*Exercise instructions:*
Please retype the listing from the line with "Click the Average" up to and including the line with "(x=73, y=243)", character for character and nothing beyond those lines.

*Supplied data:*
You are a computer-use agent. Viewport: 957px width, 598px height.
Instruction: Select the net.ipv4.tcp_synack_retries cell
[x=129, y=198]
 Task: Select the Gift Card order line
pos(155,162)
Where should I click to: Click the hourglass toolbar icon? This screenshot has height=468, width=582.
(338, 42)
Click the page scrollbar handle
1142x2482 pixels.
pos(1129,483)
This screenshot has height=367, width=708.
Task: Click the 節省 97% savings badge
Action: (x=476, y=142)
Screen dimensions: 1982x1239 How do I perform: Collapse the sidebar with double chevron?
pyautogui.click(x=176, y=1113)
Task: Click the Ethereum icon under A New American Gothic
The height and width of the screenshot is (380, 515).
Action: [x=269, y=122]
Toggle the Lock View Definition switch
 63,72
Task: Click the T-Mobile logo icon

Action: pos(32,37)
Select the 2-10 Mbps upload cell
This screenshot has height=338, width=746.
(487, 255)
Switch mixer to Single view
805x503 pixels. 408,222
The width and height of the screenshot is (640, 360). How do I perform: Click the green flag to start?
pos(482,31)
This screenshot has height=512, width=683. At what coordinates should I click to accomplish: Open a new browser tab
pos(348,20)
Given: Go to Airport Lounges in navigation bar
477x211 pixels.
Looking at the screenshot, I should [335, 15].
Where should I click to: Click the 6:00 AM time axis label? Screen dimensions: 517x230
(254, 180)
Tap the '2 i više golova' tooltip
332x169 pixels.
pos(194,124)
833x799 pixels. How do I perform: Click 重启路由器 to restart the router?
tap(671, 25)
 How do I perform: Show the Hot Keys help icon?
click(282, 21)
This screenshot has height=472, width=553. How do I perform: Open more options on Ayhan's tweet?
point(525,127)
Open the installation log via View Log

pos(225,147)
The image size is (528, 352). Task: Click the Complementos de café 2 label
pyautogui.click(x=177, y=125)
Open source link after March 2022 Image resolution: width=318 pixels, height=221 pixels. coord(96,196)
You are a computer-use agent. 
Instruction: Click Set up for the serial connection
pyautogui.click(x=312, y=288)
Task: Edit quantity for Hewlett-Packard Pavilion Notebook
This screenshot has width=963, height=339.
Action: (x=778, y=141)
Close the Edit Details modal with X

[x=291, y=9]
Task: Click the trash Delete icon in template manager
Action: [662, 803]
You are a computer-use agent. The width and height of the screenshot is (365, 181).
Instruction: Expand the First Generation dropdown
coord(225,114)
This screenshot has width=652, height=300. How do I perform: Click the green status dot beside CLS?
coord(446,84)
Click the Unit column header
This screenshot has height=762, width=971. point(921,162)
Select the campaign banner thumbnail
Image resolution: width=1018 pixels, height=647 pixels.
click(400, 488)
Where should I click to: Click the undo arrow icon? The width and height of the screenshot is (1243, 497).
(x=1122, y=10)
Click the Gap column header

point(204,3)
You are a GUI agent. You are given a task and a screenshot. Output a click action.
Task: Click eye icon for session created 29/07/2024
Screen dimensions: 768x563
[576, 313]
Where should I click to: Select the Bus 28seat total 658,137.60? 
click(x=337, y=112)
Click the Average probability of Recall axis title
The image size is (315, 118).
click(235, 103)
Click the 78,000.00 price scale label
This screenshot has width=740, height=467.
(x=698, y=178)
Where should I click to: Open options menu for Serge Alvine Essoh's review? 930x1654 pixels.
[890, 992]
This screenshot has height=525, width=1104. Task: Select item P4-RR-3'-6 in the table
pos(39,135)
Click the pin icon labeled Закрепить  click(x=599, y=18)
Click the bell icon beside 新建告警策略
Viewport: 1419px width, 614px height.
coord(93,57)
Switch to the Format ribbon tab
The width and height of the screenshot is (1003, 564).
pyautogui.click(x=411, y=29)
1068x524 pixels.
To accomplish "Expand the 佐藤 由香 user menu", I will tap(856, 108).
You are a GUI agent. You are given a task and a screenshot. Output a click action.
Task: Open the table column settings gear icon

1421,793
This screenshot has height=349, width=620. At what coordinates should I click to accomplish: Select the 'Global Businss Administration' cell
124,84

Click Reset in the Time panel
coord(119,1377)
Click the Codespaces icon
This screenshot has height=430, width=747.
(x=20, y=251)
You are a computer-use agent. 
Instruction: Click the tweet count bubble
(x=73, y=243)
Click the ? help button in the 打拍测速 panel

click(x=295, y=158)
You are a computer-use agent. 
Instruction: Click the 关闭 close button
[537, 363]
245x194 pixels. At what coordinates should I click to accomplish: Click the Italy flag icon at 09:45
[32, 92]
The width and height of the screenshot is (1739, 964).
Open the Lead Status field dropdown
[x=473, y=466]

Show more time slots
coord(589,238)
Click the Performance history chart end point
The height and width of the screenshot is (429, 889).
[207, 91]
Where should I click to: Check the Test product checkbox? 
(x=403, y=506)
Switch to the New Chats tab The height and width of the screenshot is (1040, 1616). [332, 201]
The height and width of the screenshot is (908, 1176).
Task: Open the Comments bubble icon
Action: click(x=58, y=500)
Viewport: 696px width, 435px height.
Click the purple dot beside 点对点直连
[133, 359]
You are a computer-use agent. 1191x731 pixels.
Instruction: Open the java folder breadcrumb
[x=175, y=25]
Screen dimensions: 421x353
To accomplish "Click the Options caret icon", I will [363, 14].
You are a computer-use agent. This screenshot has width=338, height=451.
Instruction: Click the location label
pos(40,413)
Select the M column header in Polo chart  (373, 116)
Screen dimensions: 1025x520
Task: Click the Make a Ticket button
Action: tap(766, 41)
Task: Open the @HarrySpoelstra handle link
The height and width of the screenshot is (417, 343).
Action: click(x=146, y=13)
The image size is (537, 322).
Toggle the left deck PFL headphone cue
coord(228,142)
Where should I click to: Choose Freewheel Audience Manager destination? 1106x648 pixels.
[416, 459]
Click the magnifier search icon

*Exercise result:*
Click the Average probability of Recall axis title
The image size is (315, 118).
click(235, 103)
Click the 78,000.00 price scale label
This screenshot has width=740, height=467.
(x=698, y=178)
Where should I click to: Open options menu for Serge Alvine Essoh's review? 930x1654 pixels.
[890, 992]
This screenshot has height=525, width=1104. Task: Select item P4-RR-3'-6 in the table
pos(39,135)
Click the pin icon labeled Закрепить  click(x=599, y=18)
Click the bell icon beside 新建告警策略
Viewport: 1419px width, 614px height.
coord(93,57)
Switch to the Format ribbon tab
The width and height of the screenshot is (1003, 564).
pyautogui.click(x=411, y=29)
1068x524 pixels.
To accomplish "Expand the 佐藤 由香 user menu", I will tap(856, 108).
You are a GUI agent. You are given a task and a screenshot. Output a click action.
Task: Open the table column settings gear icon

1421,793
This screenshot has height=349, width=620. At what coordinates should I click to accomplish: Select the 'Global Businss Administration' cell
124,84

Click Reset in the Time panel
coord(119,1377)
Click the Codespaces icon
This screenshot has height=430, width=747.
(x=20, y=251)
You are a computer-use agent. 
Instruction: Click the tweet count bubble
(x=73, y=243)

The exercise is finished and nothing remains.